The first third of your campaign is money, money, money.
The second third is money, money, money.
The final is votes, press, and money.
Source: Rahm Emanuel
In American presidential nominating process, there are two primaries. One is to determine who can get the most votes. The other is to determine who can raise the most money, it is virtually impossible to campaign for votes without money.
I visited the Open Secrets web site to learn how the candidates are faring in the money primary, and where their money support is coming from, which is a better indicator of where they stand than their campaign rhetoric.
Hillary Clinton is the front-runner in the money primary, having raised $222.6 million as of the end of February. She received $48.7 million from just 20 donors, representing a range of financial institutions, labor unions and charitable foundations.
Her top contributor was Soros Fund Management, headed by the billionaire speculator George Soros, which gave her campaign $7 million.
Organizations aren’t permitted to give directly to candidates. The Soros donation, and all the organization donations I mention in this post, are totals of donations by Political Action Committees and by officers, employees and their families.
Bernie Sanders is the runner-up. He raised $140.2 million, of which $92.6 million came from small donations, which are defined as donations of $200 or less.
His top contributor was Alphabet Inc. (formerly known as Google). Sanders doesn’t accept PAC money, so Alphabet’s $254,614 contribution was all from officers and employees. His other top contributors were the University of California, Microsoft, Apple and Amazon.

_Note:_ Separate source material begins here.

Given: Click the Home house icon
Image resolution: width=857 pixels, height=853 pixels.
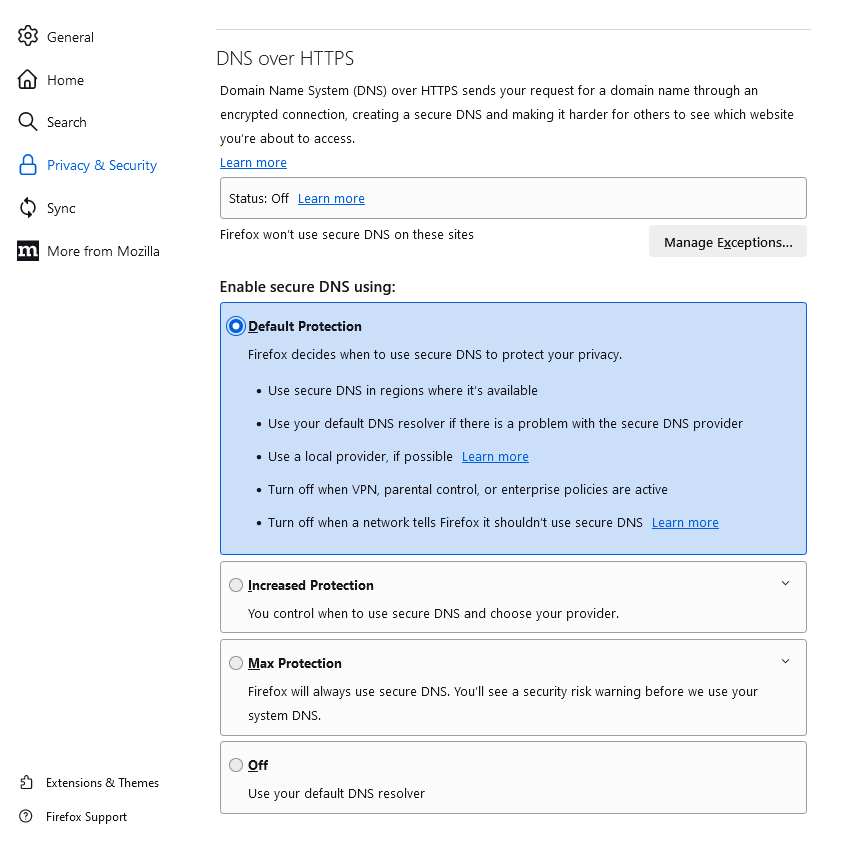Looking at the screenshot, I should tap(28, 80).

Ted Cruz is the front-runner among Republicans. He raised just under $120 million. Just three companies contributed $36.1 million of that. His top contributor was Wilks Brothers, a fracking company, which gave $15,069,000. Its owners are strong supporters of the religious political right.

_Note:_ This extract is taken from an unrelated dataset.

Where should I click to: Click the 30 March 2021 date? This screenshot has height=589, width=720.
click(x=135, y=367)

Donald Trump hasn’t bothered much with fund-raising so far. He received $36.7 million, which included a $24.7 million loan – a loan, not a gift – from his personal funds. His top contributor was Manchester Financial Group, a real estate developer, which gave $50,000.
John Kasich raised $22 million, including $1 million from the Boich Companies, a coal marketing and trading business.

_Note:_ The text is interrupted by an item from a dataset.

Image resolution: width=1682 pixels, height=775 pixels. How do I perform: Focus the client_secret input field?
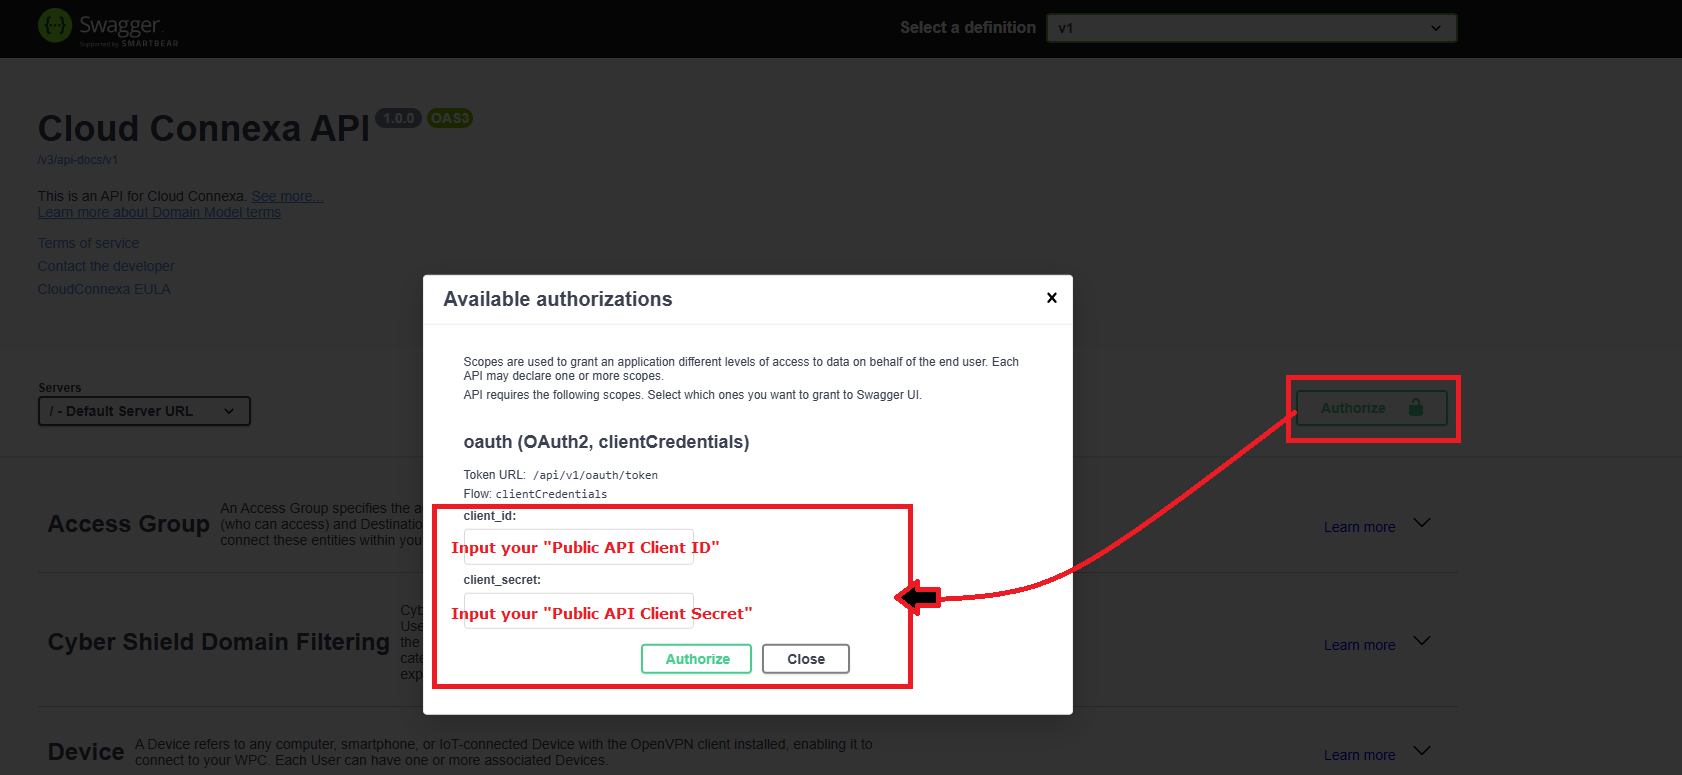(578, 612)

Here is the information in greater detail.
Total raised for Campaign Committee – $159,903,421
from small donors – $28,585,000 (18%)
Total raised for outside groups – $62,702,453
1. Soros Fund Management – $7,039,800
2. Laborers Union – $4,009,250
3. Euclidean Capital – $3,502,700
4. Pritzker Group – $2,804,343
5. Saba Capital Group – $3,513,995
6. Paloma Partners – $2,505,400
Total raised for Campaign Committee – $139,810,841
from small donors – $92,598,033 (66%)
Total raised for outside groups – $354,498
Largest donors (employees only, not PACs)
1. Alphabet Inc. (Google) – $254,614
2. University of California – $139,633
3. Microsoft Corp. – $95,296
4. Apple Inc. – $85,576
5. Amazon – $63,385
6. U.S. Postal Service – $59,368
Total raised for Campaign Committee – $66,547,756
from small donors – $27,583,448 (41%)
Total raised for outside groups – $62,702,000
1. Wilks Brothers – $15,064,000
2. Renaissance Technology – $11,000,400 
3. Quantum Energy Partners – $10,045,000
4. Uline Inc. – $1.005,400
5. Kinetic Concepts – $513,500
6. Houston Texans (football team) – $500,000
Total raised for Campaign Committee – $34,740,68
from small donors – $7,201,692 (21%)
loan from candidate – $24,666,474
Total raised for outside groups – $1,968,253
1. Manchester Financial Group – $50,000
2. AON Group – $27,700
3. Adj Construction – $25,000
4. MDC Holdings – $10,800
Eight companies gave $10,000 each.
Total raised for Campaign Committee – $12,069,000
from small donors – $2,078,000 (17%)
Total raised for outside groups – $9,994,001
1. Boich Companies – $1,000,000
2. Tiger Management – $502,000
3. George Pearl Road Ltd. – $500,000
4. Duquesne Family Office – $450,250
5. Halcyon Financial Management – $300,000
6. Sequoia Capital – $267,000
To sum up: HIllary Clinton gets money from a wide range of rich and powerful organizations; Bernie Sanders, mainly from hundreds of thousands of small donors; Ted Cruz, mainly from three corporations, the leaders of at least one of which is devoted to his version of conservative Christianity; and Donald Trump, mainly from himself.
This mirrors what they stand for.
All the information is from from the Open Secrets web site, and the information is as of Feb. 29, 2016.
Small donors are defined as those who gave $200 or less. Organizational donations are totals of large donations from political action committees, and employees, officers or their families.
 Renaissance Technology, a hedge fund, also gave $2,010,950 to the Clinton campaign.
Minor revisions and updates were made 4/17/2016 and 4/18/2016.